Still, I felt a tinge of nostalgia when I read the story about the world's most famous girlie magazine's decision to drop girlies. Like most young males who came of age in the 60's, I assumed all attractive young ladies had staples in their navels.
Growing up in the country, I wasn't exactly a Suave Man of the World. As a teen I'd take my date to the Drive-In then we'd swing by the local Dairy Dip for a burger and a shake.
Playboy didn't run Drive-In movie reviews and advice about how to order curb-side. It ran tips about how to subtly invite a date to spend a weekend aboard your yacht after a ride in your new Ferrari. I figured they picked up the burgers on the way.
The only naked lady I saw during my formative years -- not counting my grandmother who stepped out of the shower one morning just as I opened the bathroom door, setting me back years in the puberty department -- was at a carnival one summer. My boyhood buddy Booger Johnson and I used fake IDs to get inside a tent to view an "exotic dancer."
For starters, she didn't dance. And she wasn't the least bit exotic. She looked like my Aunt Gladys. She waddled out on the stage, and as a scratchy record played "Hunk of Burnin' Love," she shed her chenille bathrobe and rolled around on the floor for a few minutes. I wasn't sure if it was part of the act, or if she'd fallen and broken a hip.
The lighting wasn't very good, but as best as we could tell there were no staples in her navel, as Playboy had led Booger and me to believe.
The demise of Playboy is no surprise. Founder Hugh Hefner is 89. When you turn 89 you're more interested in oat bran than Bunnies. I figure Hef is about Bunnied-out.
When you're pushing 90 it's probably time to stop dating young ladies you met when they dropped by for a sleep-over with your granddaughter.

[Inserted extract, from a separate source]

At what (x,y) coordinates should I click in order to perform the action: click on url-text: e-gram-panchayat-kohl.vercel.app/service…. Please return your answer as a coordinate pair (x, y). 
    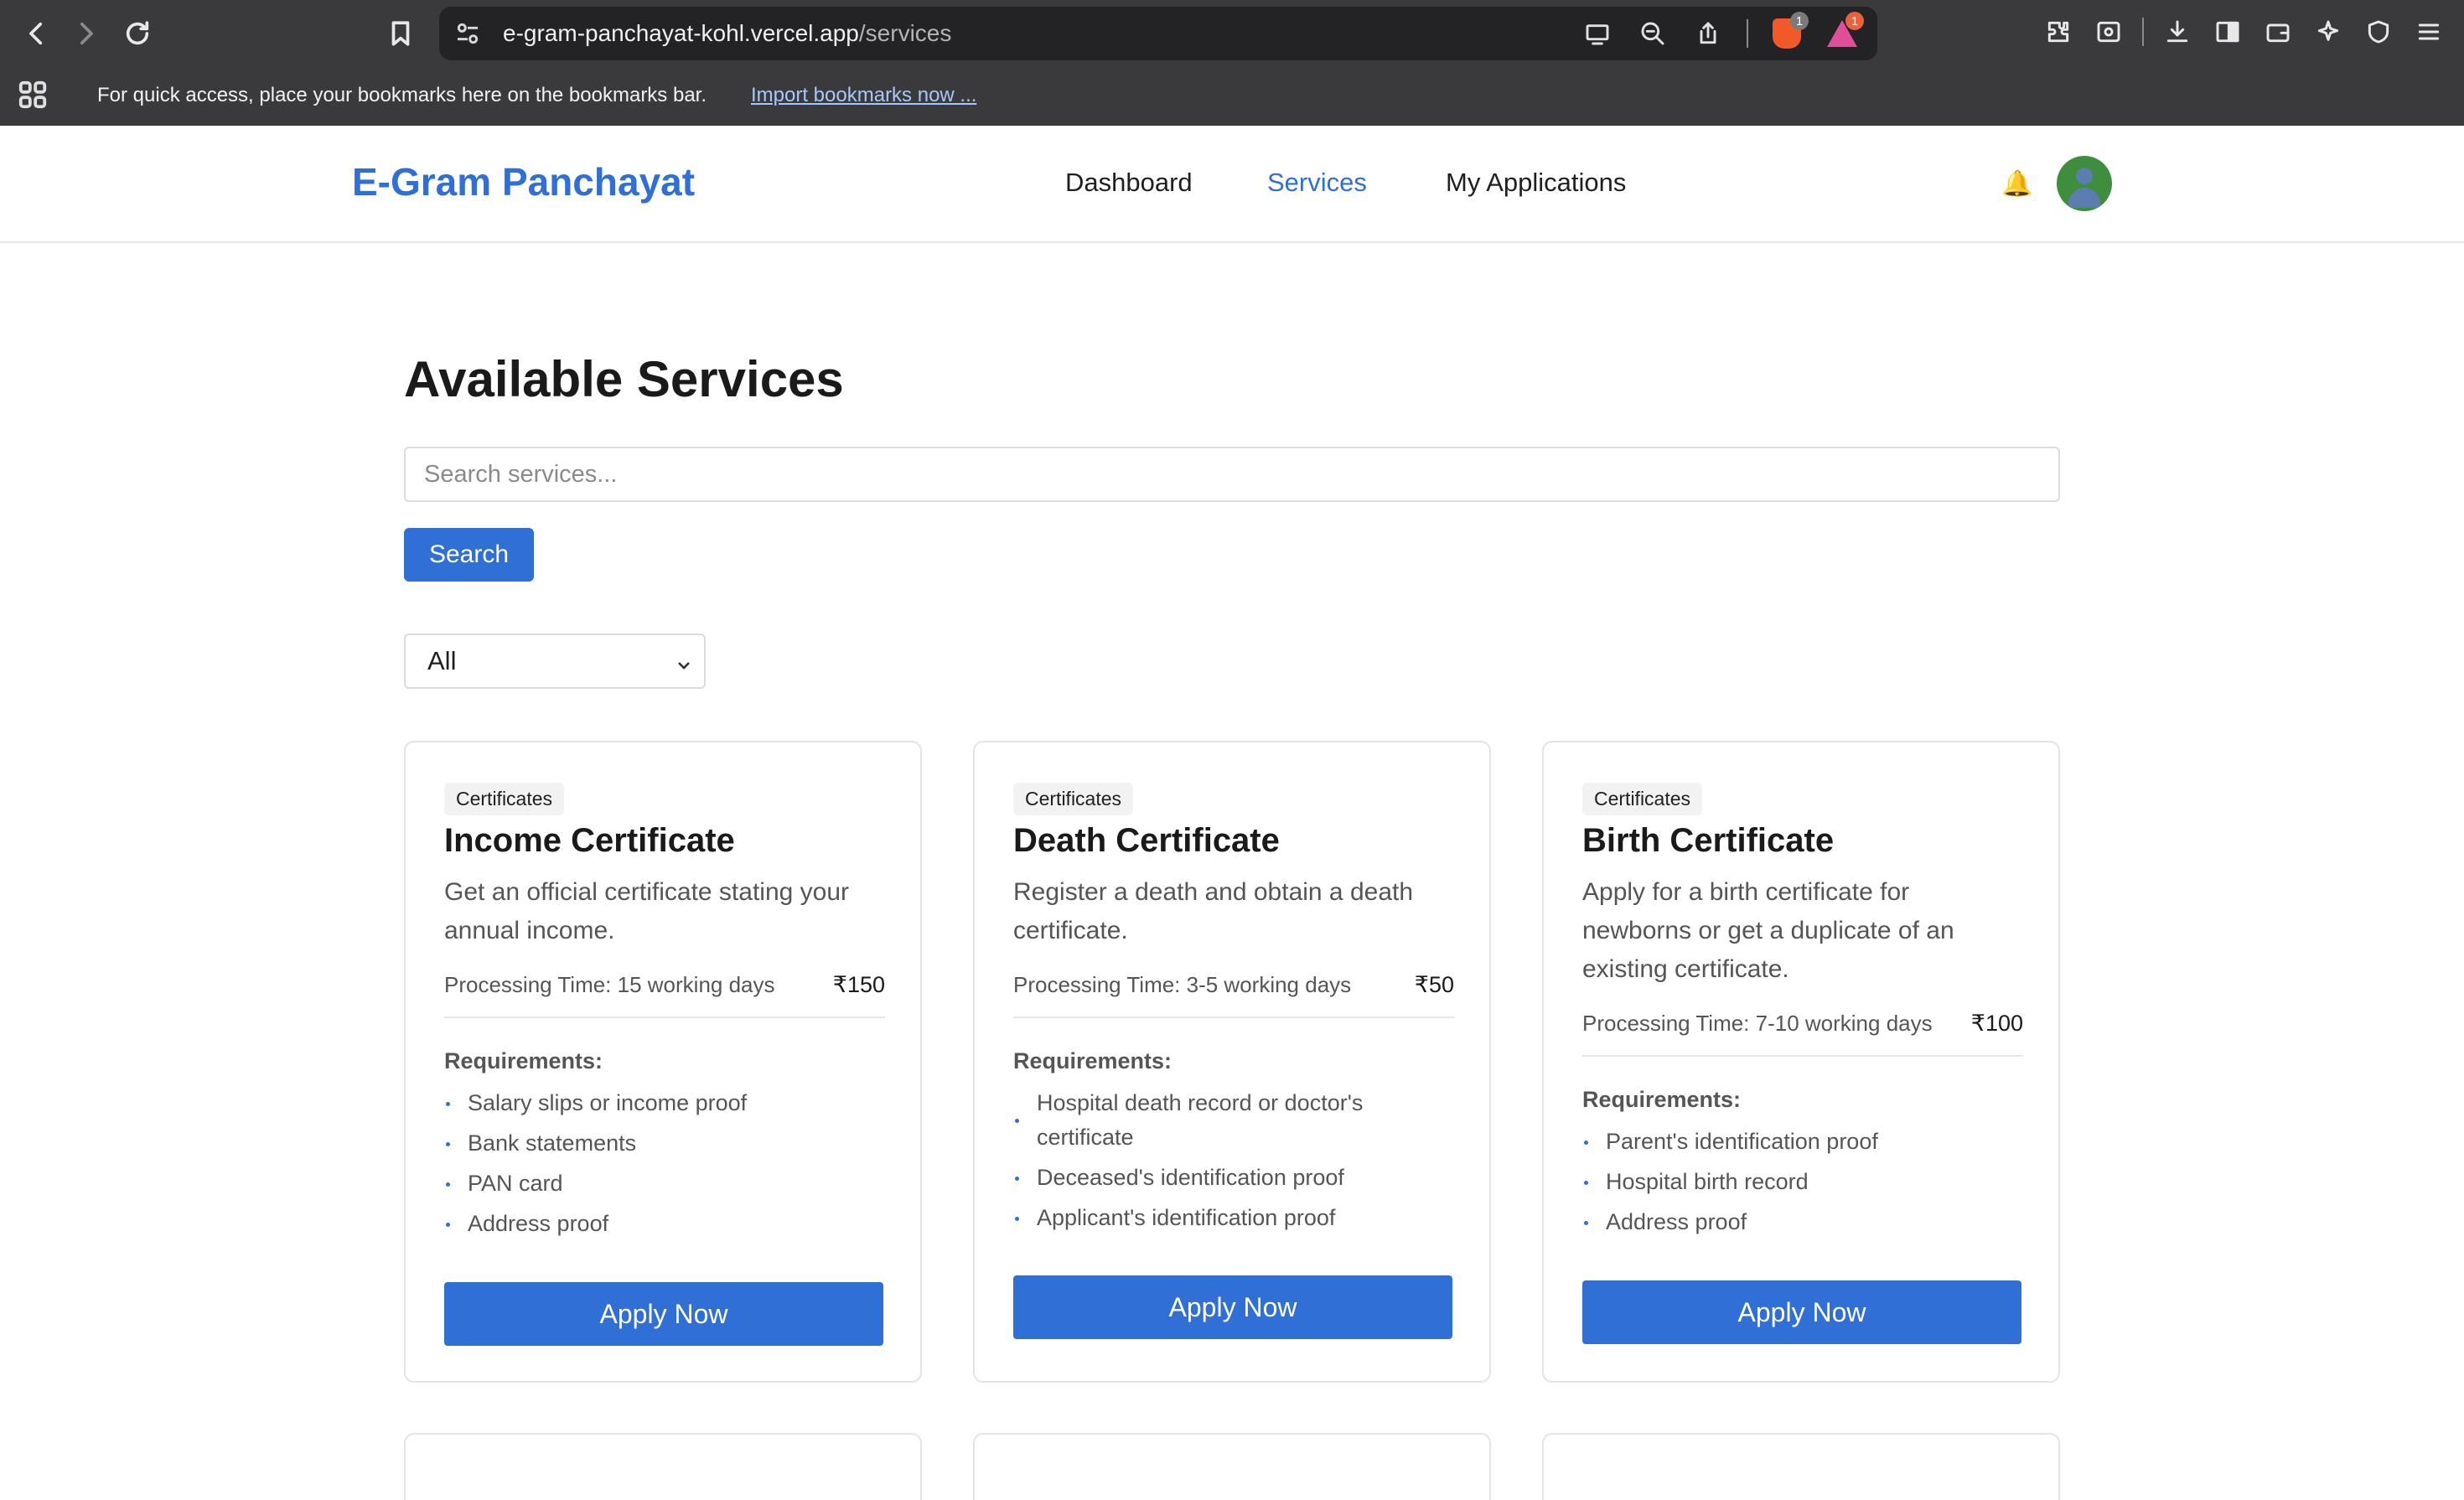
    Looking at the image, I should click on (727, 34).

Hef's new magazine will be called Playgeezer. It will run articles titled "How to Achieve Total Bowel Satisfaction in Thirty Minutes," "Sultry Dentures," and "Nursing Home Hotties."
Although Hefner's playboy days are over, his niche in our cultural history is secure. He will be remembered as the Che Guevara of the Sexual Revolution, storming the bastions of propriety waving a skimpy silk negligee as a banner. He took public nudity out of the shadows and thrust it into the light of day (inside a brown-paper wrapper).
Nowadays, of course, Playboy is tame compared to what we routinely see on the internet; or on the evening news, for that matter. What once was steamy is stale, what was naughty is natural. We've taken the risk out of risque.
The days of slick-paged, navel-stapled Playmates are gone. Goodbye, Miss April, and good luck. Long live the Bunnies!